Il a également évoqué les problèmes qui assaillent le système agricole et alimentaire du continent ainsi que le niveau de chômage et les écarts de revenus, qui engendrent une pauvreté généralisée, une productivité relativement faible et une croissance rapide des importations.

Dr Yemi Akinbamijo a également présenté une analyse fondée sur les scénarios menée par le FARA dans le but d’examiner les trajectoires possibles d’une transformation axée sur l’agriculture à l’aide de la plateforme de modélisation des « International Futures » (IFs) qui s’inspire des Scénarios pour la transformation agricole du Forum économique mondial (WEF, 2018). L’étude montre l’importance de la recherche agricole pour le développement (RAD) et les incertitudes qui se révéleront être à l’avenir les facteurs clés de la transformation agricole.  Il est à noter que les facteurs les plus aléatoires sont la productivité agricole, l’innovation et la gouvernance de l’lAR4D. Selon Dr Akinbamijo, c’est ce que les institutions africaines de l’AR4D devraient viser.

En réponse, Dr Abdou Tenkouano, Directeur exécutif du CORAF a rappelé la nécessité pour l’Afrique de trouver sur le continent les investissements nécessaires pour financer sa recherche agricole.
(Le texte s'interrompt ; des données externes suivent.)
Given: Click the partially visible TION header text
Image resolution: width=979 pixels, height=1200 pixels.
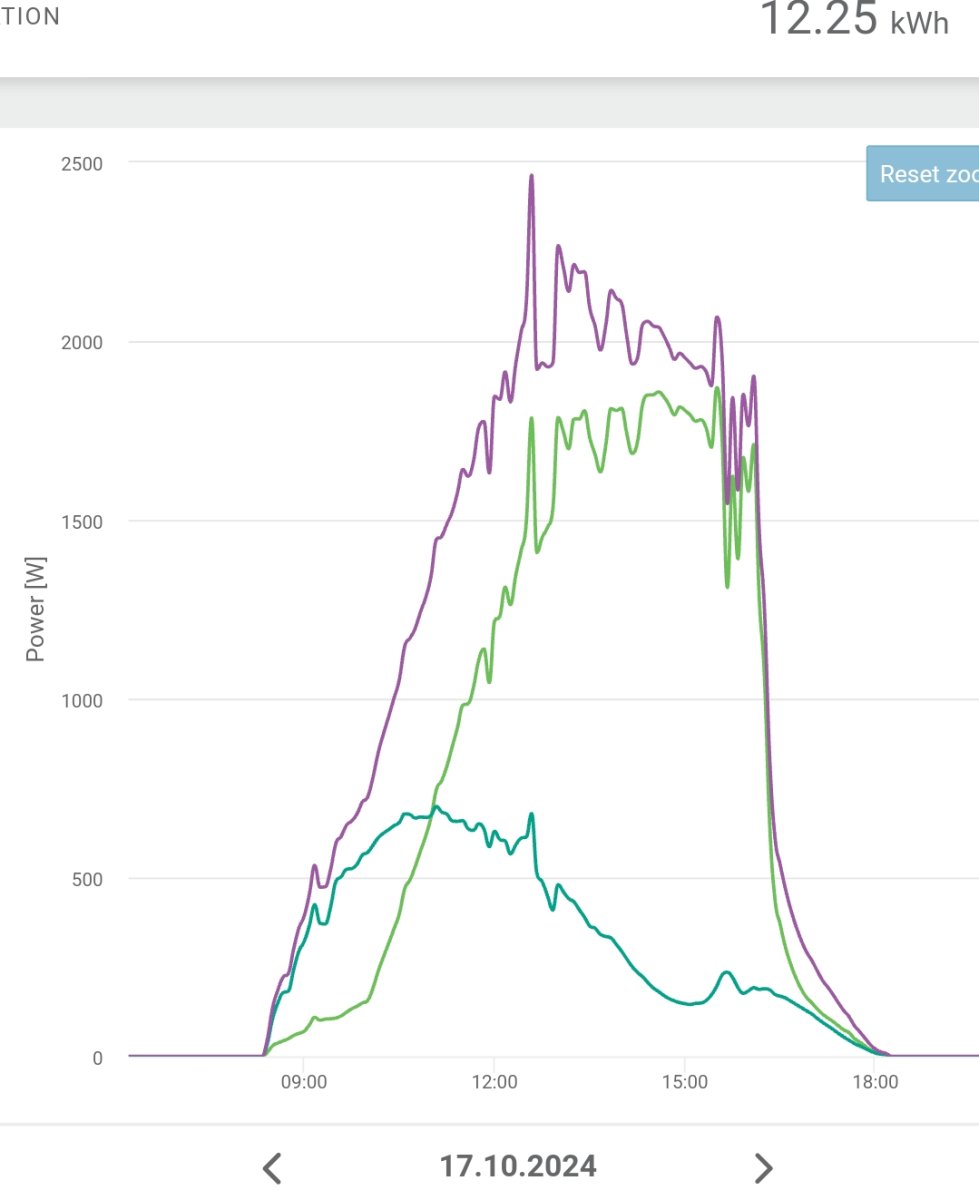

« Si nous avons de l’argent pour importer de la nourriture, nous avons certainement de l’argent pour produire des vivres sur place » a-t-il affirmé. Il a ajouté que chaque fois que les pays du continent importent de la nourriture, ce sont des emplois africains potentiels qui sont exportés.

Dr Ramadjita Tabo, Directeur régional et du programme de recherche de l’Institut international de recherche sur les cultures des zones tropicales semi-arides (ICRISAT), Afrique de l’Ouest et du Centre, parlant de l’impact des initiatives locales a mentionné que l’accroissement du nombre de boutiques d’intrants avait permis d’augmenter le niveau d’utilisation d’engrais de 36% pour le mil, de 34% pour le sorgho, de 58% pour le maïs et de 73% pour le niébé. Il a indiqué que c’était un exemple formidable de ce qui pouvait être réalisé si les pays sont disposés à consacrer au moins 1% de leur PIB à la recherche agricole.

Dr Yemi Akinbamijo a plaidé vigoureusement en faveur d’un mécanisme innovant de financement de la recherche agricole pour le développement en Afrique et indiqué que le financement de l’AR4D était l’une des huit grandes tendances qui permettront de déterminer à l’avenir les moyens de subsistance en Afrique. Il a par conséquent lancé un appel en faveur de nouveaux partenariats, mécanismes de financement et cadres pour le financement de l’AR4D en vue d’appuyer les principales interventions visant à réaliser les objectifs de la STISA, de l’Agenda 2063 et les ODD.